Eric Texier, Côtes du Rhone, Brézème, Vieille Serine, 2015
We always think that French wines have centuries of history, and they do, but legal recognition doesn't always date back centuries. Even the famous Bordeaux classification of 1855 is only, well, 170 years old. At the start of the twentieth century, just about all there was to the Rhone was Hermitage, Côte-Rotie and Châteauneuf du Pape. Everything else was lumped under the Côtes du Rhône appellation. As demand for the wines of the Rhone grew, growers had incentive to improve and quality went up. As quality went up, more villages earned their own AOC. Look it up. Even Saint-Joseph and Crozes-Hermitage appellations were created as recently as mid-century.
Brézème is a village that never quite made it. Eric Texier, who is one of the vignerons who rediscovered the it, says that in the nineteenth century, its wines rivalled those of Hermitage. Who knows? Today, it’s earned the right for specific village mention on the label, but it must still be sold as a Cotes du Rhone.

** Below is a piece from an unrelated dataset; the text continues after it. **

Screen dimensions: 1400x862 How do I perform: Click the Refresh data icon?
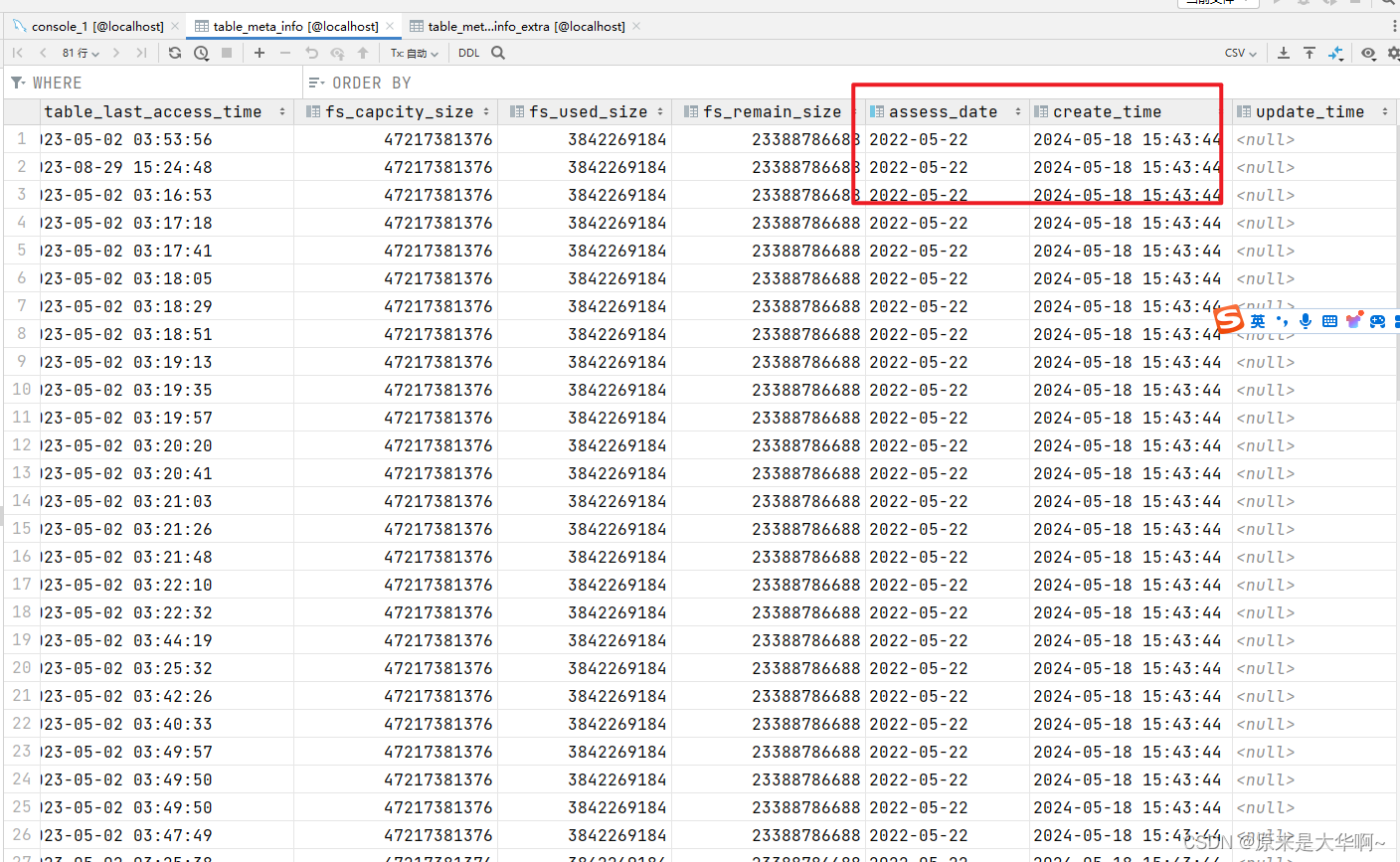tap(175, 53)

Texier has been on my wish list for a few years. I’d read about him and his wines on some wine forums I follow, but although I’d spotted the wines here and there abroad, it never quite made the cut when the time came to allocate luggage space. So I’m pleased Bourgogne Crown has started to import him.
I approached this wine instinctively as though it were a Saint Joseph or a Cornas. And my instincts were spot on. The nose is dense with black pepper, complex and powerful. It's attractive in a gruff and rusty manner, really like an old time Cornas. On the palate, the fruit is perfectly ripe and speared by rusty tannins. A lovely wine, quite moreish even now and it will last and improve for years.